I’ve managed to crochet a baptismal gown for Joan but I need to add notions to it. A few buttons and some pretty ribbon will finish it off! I attempted to buy one on Offer Up but the guy wouldn’t keep up communication and we were left hanging one too many times. The same thing is happening with some woman and a Mei Tai baby wrap this week which frustrates me to no end. Such is buying second hand. I guess you pay for the no-hassle when you buy retail.
Daniel and I started watching Downton Abbey this week after many failed attempts of mine to try to get into it. I’m enjoying it more now for some reason. Maybe it’s the newborn I get to cuddle and the few tiny adult moments I get to share with my spouse in this busy time more than the show… Daniel is desperately trying to get Eliot to call it “down town abbey” to annoy me…
I’m starting to realize why schedules are so important now that we are a family of four! There’s so much to do with one extra person in our home and less brain power to remember things. I really do feel like I run on coffee. It’s not just a cute, trendy thing to say.
It’s a good life. Stress or chaos will always be around. But I don’t let it bother me nearly as much anymore, and I’m finding myself contented to watch babies all day and greet my hubby in the evening. This staying at home mom business definitely suits me, and I really feel like it’s the environment that allows me to thrive. I’m so thankful to get to stay at home with my babes.
Joan Cecilia Anno.
Born on June 28th – 7 lbs 4 oz -19 1/2 inches
She is named after one of my favorite saints who exhibited such courage and piety.

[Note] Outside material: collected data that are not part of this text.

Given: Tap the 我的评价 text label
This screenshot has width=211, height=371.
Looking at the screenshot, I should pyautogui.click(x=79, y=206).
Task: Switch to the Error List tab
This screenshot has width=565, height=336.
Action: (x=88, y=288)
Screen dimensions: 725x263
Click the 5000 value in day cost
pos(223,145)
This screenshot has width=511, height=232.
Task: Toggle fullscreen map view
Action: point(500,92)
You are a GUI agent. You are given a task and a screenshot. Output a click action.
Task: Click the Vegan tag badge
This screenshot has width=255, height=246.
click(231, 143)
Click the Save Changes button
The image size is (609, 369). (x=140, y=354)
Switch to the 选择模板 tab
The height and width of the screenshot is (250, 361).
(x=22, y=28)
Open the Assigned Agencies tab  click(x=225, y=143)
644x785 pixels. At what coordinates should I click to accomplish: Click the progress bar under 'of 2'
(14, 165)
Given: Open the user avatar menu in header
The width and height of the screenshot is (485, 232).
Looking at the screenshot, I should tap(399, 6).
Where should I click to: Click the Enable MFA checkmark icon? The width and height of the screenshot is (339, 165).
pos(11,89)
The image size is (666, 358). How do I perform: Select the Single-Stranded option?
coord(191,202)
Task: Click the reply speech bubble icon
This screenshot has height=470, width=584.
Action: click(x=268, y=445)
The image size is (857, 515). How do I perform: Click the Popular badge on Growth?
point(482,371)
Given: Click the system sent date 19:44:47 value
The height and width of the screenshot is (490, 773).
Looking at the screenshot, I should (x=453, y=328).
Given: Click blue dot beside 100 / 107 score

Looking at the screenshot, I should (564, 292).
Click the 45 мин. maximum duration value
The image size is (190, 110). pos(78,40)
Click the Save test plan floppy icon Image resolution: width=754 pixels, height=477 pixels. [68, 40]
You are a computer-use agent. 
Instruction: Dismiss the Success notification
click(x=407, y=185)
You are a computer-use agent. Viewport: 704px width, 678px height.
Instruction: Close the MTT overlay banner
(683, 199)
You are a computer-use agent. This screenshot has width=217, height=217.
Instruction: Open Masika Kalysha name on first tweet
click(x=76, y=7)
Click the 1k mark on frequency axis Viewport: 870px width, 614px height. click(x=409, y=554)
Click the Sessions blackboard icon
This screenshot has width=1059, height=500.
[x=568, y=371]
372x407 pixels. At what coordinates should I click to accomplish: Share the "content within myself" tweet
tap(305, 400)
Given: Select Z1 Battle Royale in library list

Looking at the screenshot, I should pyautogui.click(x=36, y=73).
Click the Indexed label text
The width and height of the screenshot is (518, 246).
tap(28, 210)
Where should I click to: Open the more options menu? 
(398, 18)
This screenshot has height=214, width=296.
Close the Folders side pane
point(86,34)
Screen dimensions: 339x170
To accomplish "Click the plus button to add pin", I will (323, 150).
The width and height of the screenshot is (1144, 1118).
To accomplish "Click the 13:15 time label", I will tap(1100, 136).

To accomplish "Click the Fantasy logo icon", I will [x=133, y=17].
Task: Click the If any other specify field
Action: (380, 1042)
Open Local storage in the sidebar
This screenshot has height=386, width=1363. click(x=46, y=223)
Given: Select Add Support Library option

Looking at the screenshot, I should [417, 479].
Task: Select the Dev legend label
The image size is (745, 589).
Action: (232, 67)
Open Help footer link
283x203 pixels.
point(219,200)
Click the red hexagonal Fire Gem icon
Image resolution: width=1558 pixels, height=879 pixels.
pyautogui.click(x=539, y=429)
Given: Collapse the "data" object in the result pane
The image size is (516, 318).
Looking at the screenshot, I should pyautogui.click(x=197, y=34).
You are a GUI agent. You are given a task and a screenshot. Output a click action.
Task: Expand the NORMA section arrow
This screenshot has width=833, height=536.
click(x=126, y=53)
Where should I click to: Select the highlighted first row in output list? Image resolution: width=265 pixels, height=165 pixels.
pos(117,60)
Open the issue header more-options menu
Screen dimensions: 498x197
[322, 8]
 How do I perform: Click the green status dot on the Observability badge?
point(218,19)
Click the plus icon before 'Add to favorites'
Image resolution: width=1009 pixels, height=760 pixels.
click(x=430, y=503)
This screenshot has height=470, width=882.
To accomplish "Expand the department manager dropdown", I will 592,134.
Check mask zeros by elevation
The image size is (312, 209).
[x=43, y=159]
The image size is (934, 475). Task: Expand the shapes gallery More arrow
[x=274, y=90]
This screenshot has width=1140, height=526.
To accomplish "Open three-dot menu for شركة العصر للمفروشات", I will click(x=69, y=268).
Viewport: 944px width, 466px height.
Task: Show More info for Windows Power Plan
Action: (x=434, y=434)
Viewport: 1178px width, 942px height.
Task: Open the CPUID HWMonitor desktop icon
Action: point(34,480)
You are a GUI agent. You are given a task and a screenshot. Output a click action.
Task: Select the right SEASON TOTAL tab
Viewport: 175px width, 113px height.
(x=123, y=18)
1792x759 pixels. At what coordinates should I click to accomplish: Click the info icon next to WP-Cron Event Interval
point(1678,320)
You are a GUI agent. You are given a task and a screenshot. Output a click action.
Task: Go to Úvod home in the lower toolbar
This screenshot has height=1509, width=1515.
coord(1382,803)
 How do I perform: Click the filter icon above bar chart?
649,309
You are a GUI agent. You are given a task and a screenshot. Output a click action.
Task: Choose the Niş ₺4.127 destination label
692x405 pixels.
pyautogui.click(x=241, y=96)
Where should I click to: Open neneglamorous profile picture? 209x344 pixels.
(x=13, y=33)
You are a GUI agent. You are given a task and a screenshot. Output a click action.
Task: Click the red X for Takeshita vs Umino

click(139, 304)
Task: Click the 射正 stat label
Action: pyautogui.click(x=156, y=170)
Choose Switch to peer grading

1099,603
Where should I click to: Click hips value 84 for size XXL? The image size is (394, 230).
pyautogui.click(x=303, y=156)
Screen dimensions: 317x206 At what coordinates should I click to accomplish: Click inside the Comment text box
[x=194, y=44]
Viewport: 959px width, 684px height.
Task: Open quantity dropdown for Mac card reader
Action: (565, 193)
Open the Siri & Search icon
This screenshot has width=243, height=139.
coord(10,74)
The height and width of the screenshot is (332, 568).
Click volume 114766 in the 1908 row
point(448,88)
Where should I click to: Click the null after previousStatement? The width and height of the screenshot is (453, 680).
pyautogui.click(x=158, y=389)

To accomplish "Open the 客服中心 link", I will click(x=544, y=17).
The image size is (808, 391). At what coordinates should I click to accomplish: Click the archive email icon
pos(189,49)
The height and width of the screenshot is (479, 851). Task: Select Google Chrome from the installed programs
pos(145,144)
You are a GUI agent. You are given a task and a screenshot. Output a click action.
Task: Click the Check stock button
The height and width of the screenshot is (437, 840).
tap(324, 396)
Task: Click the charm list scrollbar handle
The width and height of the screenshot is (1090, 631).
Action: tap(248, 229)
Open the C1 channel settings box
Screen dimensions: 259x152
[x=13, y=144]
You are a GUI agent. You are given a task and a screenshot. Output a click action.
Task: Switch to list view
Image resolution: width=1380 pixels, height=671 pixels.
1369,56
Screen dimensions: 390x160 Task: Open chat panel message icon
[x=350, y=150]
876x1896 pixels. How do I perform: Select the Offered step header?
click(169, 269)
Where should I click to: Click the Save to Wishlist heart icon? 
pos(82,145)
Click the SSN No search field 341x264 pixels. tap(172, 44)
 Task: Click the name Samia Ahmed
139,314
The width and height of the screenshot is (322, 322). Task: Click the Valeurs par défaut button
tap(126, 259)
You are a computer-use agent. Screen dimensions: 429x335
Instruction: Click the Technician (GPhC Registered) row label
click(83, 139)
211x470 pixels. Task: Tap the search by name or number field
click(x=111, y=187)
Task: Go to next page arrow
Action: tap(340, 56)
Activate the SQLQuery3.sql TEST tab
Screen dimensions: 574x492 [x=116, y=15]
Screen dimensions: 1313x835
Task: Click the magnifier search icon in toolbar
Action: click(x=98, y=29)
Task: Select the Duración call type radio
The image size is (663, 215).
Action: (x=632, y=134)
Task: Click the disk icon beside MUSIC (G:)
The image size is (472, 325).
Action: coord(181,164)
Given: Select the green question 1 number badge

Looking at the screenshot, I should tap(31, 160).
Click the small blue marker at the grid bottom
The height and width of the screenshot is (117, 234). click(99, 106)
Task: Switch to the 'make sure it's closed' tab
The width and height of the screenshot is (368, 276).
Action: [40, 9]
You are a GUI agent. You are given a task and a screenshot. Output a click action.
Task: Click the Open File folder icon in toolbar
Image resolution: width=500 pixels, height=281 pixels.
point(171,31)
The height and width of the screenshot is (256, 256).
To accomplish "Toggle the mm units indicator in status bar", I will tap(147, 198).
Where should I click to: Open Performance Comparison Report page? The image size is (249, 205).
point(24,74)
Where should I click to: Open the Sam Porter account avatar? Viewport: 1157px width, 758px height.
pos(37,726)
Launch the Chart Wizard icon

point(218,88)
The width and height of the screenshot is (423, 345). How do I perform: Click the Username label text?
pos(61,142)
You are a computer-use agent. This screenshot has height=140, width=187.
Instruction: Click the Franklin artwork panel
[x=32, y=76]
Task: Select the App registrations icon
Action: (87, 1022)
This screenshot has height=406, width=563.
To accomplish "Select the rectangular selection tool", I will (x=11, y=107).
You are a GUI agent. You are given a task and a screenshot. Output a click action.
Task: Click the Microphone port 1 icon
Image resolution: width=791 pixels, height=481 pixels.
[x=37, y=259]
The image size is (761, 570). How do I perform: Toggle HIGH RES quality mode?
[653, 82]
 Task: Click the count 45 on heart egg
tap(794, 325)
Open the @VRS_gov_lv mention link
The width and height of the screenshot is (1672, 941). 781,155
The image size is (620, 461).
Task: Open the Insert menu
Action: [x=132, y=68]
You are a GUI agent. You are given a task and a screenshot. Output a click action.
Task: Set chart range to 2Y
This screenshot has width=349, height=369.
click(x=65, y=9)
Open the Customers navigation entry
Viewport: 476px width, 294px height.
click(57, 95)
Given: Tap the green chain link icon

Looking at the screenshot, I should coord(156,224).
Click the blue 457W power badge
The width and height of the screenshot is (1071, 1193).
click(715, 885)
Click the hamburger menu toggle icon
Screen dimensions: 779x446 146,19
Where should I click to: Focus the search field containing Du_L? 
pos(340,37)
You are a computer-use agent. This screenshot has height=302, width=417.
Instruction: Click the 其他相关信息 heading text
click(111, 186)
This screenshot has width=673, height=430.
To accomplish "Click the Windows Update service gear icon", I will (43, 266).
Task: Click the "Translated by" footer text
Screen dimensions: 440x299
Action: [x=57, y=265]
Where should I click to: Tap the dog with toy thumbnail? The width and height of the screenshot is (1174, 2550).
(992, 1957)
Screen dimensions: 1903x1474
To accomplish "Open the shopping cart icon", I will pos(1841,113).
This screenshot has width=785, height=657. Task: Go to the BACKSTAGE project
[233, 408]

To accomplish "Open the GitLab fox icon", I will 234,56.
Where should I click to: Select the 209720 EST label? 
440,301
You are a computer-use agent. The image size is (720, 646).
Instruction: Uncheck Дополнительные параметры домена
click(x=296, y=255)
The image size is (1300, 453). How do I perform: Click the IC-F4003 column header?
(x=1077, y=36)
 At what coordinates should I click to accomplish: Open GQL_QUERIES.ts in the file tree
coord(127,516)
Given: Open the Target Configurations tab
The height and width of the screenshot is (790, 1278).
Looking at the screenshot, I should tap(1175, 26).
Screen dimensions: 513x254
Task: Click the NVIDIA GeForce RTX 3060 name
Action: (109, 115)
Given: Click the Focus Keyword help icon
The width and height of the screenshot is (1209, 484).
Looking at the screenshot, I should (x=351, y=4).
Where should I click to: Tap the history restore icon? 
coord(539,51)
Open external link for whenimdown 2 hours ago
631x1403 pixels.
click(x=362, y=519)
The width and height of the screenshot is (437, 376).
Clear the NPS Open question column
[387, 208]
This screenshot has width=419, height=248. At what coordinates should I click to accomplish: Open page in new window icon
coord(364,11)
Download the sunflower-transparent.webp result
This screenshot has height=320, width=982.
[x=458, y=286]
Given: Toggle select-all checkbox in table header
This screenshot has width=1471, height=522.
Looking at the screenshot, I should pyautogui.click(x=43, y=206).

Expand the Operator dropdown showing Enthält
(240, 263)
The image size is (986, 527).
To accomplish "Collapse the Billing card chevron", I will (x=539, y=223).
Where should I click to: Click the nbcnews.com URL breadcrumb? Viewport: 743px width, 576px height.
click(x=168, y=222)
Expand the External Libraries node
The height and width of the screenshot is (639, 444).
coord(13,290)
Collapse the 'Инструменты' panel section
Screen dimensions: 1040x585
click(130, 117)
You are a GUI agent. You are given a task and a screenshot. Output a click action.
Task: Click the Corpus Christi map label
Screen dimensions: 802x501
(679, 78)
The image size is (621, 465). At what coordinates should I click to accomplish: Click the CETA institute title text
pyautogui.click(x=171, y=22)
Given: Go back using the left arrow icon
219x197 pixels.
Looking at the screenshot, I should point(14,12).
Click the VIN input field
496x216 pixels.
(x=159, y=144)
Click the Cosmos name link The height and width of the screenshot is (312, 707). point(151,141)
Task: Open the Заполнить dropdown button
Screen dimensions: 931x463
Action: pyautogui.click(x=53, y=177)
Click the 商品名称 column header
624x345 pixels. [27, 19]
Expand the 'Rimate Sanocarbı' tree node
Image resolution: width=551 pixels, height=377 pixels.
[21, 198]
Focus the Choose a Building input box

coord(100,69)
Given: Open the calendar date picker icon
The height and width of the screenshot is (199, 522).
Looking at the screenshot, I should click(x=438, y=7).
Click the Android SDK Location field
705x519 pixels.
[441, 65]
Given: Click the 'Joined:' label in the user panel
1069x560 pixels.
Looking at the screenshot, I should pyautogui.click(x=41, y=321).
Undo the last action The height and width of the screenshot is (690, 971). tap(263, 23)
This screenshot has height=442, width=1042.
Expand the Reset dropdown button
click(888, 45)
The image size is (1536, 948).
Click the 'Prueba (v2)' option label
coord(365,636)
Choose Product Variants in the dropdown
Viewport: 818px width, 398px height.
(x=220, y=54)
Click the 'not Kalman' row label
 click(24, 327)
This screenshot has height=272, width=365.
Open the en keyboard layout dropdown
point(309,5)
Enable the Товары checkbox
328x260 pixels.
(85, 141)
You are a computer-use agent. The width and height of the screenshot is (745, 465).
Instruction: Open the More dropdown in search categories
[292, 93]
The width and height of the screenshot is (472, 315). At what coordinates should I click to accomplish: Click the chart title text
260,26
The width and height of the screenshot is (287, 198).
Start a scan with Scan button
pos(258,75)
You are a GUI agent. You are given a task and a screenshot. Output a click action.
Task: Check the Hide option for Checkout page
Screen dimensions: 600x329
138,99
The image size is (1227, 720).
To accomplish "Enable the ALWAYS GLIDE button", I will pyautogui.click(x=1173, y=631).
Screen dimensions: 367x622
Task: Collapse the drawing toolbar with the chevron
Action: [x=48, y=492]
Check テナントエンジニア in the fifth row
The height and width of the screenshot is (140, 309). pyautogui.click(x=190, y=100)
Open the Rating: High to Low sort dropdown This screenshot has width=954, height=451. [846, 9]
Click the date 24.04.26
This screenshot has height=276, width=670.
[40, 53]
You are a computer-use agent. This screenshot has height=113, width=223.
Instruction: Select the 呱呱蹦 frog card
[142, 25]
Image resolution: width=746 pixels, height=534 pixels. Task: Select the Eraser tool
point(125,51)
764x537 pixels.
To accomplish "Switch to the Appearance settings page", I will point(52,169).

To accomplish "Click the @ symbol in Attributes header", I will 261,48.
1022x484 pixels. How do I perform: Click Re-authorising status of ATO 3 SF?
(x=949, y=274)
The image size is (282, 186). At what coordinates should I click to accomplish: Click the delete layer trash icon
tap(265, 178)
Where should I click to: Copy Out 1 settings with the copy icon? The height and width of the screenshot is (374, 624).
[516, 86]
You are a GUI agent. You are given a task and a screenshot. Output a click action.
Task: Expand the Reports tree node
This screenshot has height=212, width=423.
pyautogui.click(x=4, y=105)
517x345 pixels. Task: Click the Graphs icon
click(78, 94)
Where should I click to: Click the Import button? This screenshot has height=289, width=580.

A woman who feared the Lord and looked pretty ridiculous while doing it. She was made fun of, told she was crazy and was hearing voices (when she was being ministered to by other Saints), and was martyred. Joan of Arc had such purity and light in a time of darkness, and she was a F I E R C E leader. That is definitely what I hope for with little Joan.
The third part of her name, Anno, was a woman clothed in so much grace and humility. As well as humor! My grandmother. After multiple health problems and strokes, she was left half paralyzed in a wheelchair, but she never let it get her down. She taught me so much about aging gracefully, compassion, and joy. I miss her dearly and I hope that Joan gets her gleeful spirit and gentle kindness.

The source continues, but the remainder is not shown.